SECTION 4.1.  Waiver of Notice. Notwithstanding anything to the contrary set forth in the Agreement, each of the undersigned parties hereby waives any notice or other timing requirements with respect to and gives its consent to the amendments provided for herein.

SECTION 4.2.  Ratification of Agreement. Except as specifically amended, modified or supplemented by this Amendment, the Agreement is hereby confirmed and ratified in all respects and shall remain in full force and effect. This Amendment shall not constitute a novation of the Agreement, but shall constitute an amendment thereof. Each of the parties to the Agreement agrees to be bound by the terms of the obligations of the Agreement, as amended by this Amendment, as though the terms and obligations of the Agreement were set forth herein.

SECTION 4.3.  Counterparts. This Amendment may be executed in any number of counterparts and by separate parties hereto on separate counterparts, each of which, when executed, shall be deemed an original, but all such counterparts taken together shall constitute one and the same instrument.

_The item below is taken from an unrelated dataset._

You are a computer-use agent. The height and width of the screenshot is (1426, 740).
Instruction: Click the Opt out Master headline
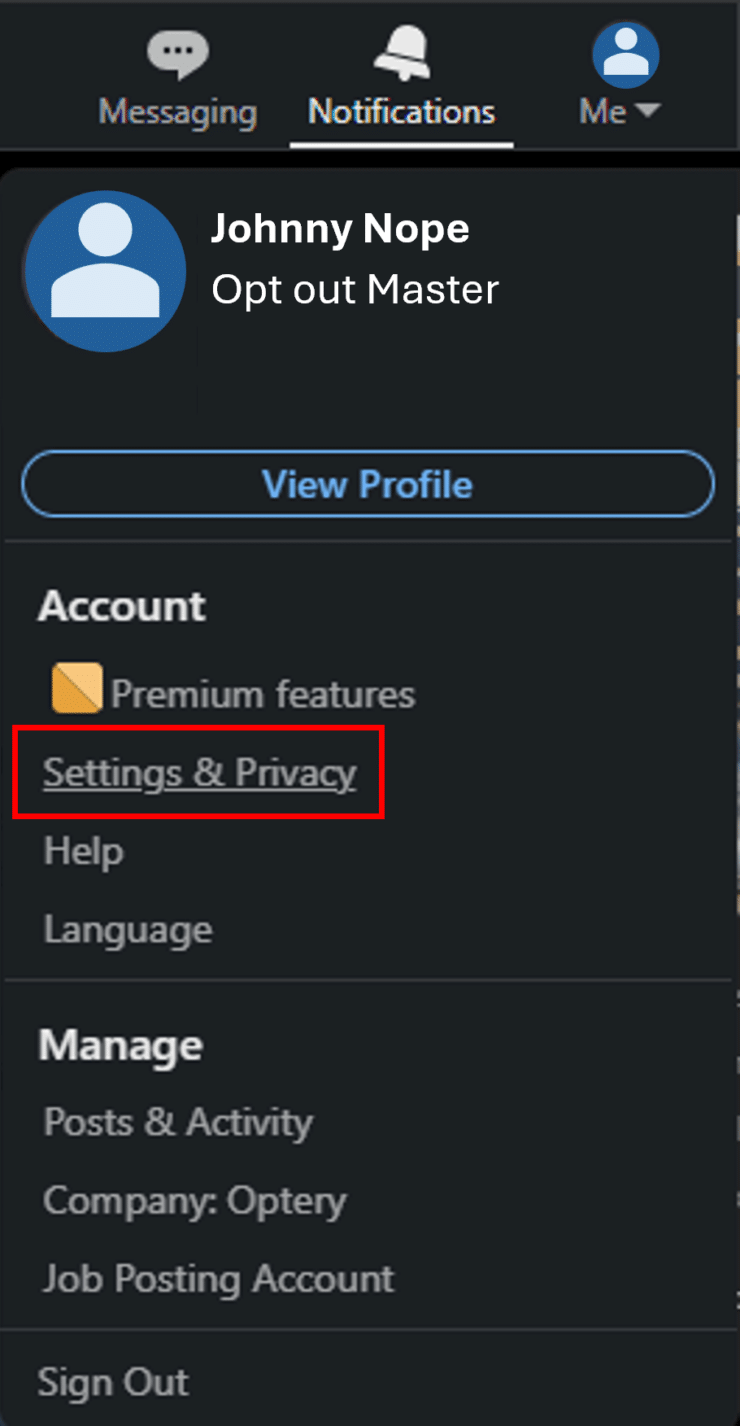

The words “executed,” “signed,” “signature,” and words of like import in this Amendment or in any other certificate, agreement or document related to this transaction shall include, in addition to manually executed signature pages, images of manually executed signatures transmitted by facsimile or other electronic format (including, without limitation, “pdf”, “tif” or “jpg”) and other electronic signatures (including, without limitation, any electronic sound, symbol, or process, attached to or logically associated with a contract or other record and executed or adopted by a person with the intent to sign the record). The use of electronic signatures and electronic records (including, without limitation, any contract or other record created, generated, sent, communicated, received, or stored by electronic means) shall be of the same legal effect, validity and enforceability as a manually executed signature or use of a paper-based record-keeping system to the fullest extent permitted by applicable law, including the Federal Electronic Signatures in Global and National Commerce Act, the New York State Electronic Signatures and Records Act and any other applicable law, including, without limitation, any state law based on the Uniform Electronic Transactions Act or the Uniform Commercial Code.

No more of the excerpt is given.